→ DATA EXTRACT:
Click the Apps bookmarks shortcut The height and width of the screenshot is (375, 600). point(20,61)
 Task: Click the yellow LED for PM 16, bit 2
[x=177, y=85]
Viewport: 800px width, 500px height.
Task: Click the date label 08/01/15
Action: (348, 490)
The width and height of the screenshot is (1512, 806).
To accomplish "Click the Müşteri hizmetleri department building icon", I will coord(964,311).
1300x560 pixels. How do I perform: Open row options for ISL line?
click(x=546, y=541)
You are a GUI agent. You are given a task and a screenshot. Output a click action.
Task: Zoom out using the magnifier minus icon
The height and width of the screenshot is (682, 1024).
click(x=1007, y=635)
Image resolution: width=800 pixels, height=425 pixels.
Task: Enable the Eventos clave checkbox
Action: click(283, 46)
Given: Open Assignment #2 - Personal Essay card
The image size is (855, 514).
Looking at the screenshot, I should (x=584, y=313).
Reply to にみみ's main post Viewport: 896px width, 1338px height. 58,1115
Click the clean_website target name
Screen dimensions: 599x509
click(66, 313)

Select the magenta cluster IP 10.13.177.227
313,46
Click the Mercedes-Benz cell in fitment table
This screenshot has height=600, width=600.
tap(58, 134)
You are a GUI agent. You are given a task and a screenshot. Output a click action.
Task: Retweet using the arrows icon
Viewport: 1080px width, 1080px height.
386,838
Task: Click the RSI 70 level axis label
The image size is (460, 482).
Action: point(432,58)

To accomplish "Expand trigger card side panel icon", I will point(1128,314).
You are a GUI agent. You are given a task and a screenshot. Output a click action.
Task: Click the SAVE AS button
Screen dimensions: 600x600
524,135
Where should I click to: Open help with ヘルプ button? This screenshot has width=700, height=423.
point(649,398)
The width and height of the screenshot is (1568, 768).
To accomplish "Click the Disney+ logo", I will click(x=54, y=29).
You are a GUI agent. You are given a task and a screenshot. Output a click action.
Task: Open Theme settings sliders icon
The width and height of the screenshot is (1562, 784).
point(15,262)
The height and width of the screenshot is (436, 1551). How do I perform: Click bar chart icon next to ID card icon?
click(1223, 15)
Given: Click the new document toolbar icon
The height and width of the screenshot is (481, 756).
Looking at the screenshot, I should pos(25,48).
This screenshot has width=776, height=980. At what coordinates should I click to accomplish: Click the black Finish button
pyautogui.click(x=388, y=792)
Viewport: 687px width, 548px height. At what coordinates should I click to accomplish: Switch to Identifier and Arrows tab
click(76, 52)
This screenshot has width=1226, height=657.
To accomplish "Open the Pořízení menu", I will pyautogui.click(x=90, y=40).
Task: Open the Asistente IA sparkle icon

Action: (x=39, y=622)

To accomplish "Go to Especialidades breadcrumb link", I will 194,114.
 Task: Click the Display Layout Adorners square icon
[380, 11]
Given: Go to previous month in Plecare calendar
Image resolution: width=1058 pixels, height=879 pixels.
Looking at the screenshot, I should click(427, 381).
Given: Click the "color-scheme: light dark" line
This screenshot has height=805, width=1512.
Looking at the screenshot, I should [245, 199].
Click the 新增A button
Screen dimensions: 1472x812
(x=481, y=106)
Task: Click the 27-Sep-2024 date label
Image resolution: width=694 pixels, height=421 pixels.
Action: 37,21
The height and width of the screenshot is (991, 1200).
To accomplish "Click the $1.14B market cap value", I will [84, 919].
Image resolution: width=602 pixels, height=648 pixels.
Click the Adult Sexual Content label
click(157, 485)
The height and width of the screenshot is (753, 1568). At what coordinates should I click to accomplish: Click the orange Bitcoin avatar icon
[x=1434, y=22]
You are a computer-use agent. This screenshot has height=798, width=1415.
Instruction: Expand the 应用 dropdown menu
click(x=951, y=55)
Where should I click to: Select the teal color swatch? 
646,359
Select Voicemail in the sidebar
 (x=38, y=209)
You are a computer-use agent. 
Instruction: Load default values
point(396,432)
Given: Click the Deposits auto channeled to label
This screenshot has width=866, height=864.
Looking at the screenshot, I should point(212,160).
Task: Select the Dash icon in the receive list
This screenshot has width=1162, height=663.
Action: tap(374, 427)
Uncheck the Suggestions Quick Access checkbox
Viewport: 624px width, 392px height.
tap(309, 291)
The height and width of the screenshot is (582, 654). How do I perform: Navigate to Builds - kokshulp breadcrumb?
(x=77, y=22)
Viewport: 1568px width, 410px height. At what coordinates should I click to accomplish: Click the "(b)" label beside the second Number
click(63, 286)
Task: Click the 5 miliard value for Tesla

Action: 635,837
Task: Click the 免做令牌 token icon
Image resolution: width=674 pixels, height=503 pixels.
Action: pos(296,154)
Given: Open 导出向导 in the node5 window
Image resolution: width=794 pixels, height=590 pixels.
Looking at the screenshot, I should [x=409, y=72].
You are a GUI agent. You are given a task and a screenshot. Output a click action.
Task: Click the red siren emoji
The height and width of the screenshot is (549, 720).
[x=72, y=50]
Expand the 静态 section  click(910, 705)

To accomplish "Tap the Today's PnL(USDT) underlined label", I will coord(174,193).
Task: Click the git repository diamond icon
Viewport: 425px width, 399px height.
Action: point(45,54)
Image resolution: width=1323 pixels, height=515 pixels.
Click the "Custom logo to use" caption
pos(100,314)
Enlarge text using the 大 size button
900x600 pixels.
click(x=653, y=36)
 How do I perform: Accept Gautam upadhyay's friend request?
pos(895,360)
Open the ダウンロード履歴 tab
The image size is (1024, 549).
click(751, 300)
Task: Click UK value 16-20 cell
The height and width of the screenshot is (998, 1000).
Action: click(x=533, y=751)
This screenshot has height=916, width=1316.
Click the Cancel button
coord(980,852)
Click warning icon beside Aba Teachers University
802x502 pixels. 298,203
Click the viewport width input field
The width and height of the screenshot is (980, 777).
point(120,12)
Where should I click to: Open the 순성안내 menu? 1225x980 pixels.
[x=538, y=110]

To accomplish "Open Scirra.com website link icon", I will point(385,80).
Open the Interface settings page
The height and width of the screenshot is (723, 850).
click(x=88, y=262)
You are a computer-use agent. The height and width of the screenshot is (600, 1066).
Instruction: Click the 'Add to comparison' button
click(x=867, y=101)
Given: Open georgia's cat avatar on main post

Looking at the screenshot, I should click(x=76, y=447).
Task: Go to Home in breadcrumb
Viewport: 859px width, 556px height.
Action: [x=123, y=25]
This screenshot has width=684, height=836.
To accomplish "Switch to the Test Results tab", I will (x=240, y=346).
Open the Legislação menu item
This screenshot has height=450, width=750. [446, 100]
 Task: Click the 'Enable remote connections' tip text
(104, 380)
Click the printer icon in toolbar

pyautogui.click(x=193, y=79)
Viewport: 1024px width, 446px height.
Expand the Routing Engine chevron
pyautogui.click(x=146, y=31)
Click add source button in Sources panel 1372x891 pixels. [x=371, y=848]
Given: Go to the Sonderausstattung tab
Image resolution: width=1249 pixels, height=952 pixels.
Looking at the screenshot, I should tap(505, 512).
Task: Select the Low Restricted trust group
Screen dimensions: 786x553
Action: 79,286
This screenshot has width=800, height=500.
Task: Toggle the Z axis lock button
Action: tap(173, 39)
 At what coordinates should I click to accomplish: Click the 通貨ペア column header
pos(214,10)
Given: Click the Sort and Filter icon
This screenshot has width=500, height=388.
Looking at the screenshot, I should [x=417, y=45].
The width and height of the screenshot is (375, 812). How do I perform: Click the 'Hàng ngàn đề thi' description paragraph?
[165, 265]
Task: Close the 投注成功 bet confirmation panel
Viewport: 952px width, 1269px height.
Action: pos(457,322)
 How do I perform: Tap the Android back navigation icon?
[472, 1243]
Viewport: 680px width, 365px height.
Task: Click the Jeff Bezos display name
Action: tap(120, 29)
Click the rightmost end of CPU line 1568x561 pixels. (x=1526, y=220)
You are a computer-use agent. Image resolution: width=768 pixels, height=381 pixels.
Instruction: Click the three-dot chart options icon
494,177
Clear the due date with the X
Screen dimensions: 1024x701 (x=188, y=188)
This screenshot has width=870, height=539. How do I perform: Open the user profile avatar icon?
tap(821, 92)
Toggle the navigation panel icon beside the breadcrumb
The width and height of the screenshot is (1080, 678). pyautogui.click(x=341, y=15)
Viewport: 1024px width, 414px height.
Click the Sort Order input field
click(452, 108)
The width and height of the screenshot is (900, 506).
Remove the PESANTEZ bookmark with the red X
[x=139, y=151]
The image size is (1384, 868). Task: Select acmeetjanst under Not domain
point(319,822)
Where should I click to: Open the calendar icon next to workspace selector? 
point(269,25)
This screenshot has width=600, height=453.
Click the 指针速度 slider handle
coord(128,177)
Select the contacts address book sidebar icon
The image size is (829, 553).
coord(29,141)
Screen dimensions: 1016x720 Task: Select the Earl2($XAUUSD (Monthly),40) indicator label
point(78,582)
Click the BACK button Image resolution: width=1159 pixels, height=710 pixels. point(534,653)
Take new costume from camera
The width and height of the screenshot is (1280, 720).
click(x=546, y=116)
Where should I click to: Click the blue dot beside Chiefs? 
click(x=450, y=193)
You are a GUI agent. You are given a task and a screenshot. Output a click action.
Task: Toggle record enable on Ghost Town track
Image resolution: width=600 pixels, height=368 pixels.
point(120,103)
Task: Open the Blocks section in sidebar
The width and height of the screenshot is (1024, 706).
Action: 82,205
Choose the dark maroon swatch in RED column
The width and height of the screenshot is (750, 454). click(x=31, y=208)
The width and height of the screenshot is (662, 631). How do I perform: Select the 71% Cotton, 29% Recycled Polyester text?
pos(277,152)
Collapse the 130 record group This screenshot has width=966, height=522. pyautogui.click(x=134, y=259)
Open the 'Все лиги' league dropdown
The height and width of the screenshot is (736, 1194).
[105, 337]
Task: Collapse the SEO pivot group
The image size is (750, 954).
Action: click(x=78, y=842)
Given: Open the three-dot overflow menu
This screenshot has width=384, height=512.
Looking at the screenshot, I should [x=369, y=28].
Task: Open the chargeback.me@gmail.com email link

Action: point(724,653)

→ WHAT NEEDS TO BE DONE:
Retype only the stretch of lines above starting at the one with "Where should I click to: Open the 순성안내" and stopping at the one with "Given: Go to the Sonderausstattung tab", exactly as written, with both kept.

→ WRITTEN RESPONSE:
Where should I click to: Open the 순성안내 menu? 1225x980 pixels.
[x=538, y=110]

To accomplish "Open Scirra.com website link icon", I will point(385,80).
Open the Interface settings page
The height and width of the screenshot is (723, 850).
click(x=88, y=262)
You are a computer-use agent. The height and width of the screenshot is (600, 1066).
Instruction: Click the 'Add to comparison' button
click(x=867, y=101)
Given: Open georgia's cat avatar on main post

Looking at the screenshot, I should click(x=76, y=447).
Task: Go to Home in breadcrumb
Viewport: 859px width, 556px height.
Action: [x=123, y=25]
This screenshot has width=684, height=836.
To accomplish "Switch to the Test Results tab", I will (x=240, y=346).
Open the Legislação menu item
This screenshot has height=450, width=750. [446, 100]
 Task: Click the 'Enable remote connections' tip text
(104, 380)
Click the printer icon in toolbar

pyautogui.click(x=193, y=79)
Viewport: 1024px width, 446px height.
Expand the Routing Engine chevron
pyautogui.click(x=146, y=31)
Click add source button in Sources panel 1372x891 pixels. [x=371, y=848]
Given: Go to the Sonderausstattung tab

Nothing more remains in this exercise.